* [TASK]
Only the lines of the data below from the one with "Task: Open the Archer global search icon" through the one with "The height and width of the screenshot is (812, 1482)." are wanted. Repeat them exactly.

* [RECORDS PROVIDED]
--

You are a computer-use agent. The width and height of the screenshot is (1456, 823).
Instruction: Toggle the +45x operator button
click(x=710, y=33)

--

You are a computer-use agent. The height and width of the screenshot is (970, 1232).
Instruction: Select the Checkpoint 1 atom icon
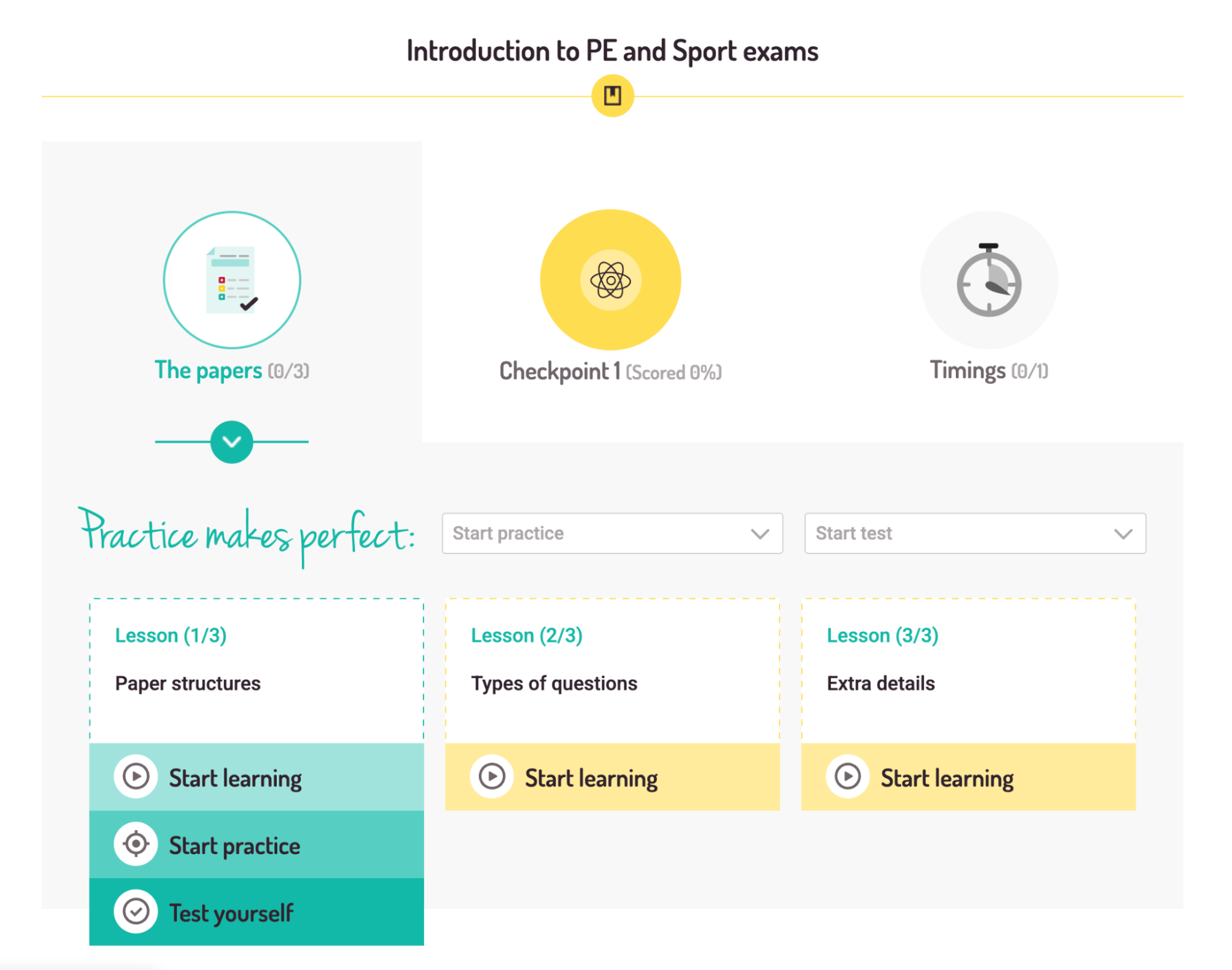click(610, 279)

--

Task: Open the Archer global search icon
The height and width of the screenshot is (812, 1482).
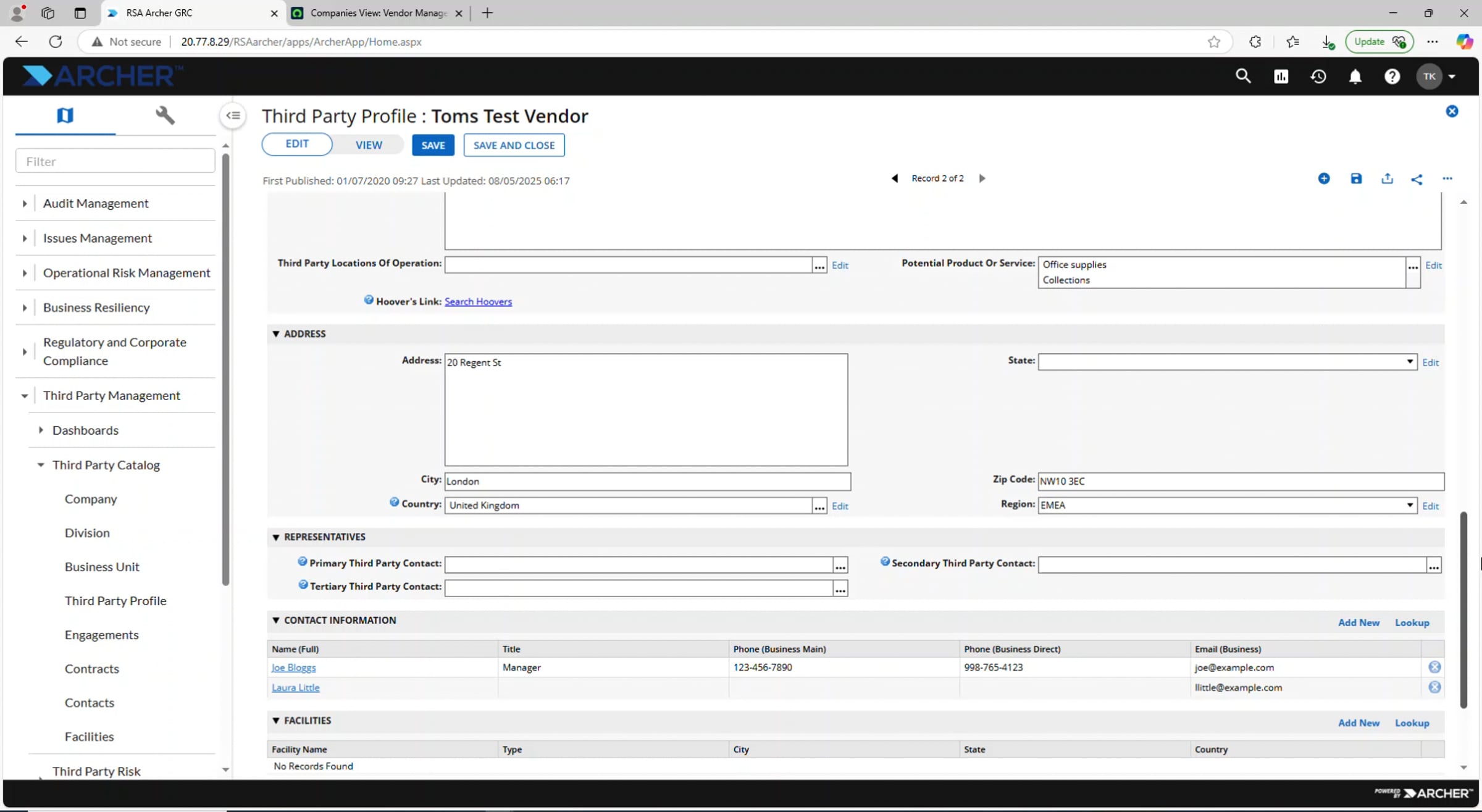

--

* [RESPONSE BELOW]
Task: Open the Archer global search icon
The height and width of the screenshot is (812, 1482).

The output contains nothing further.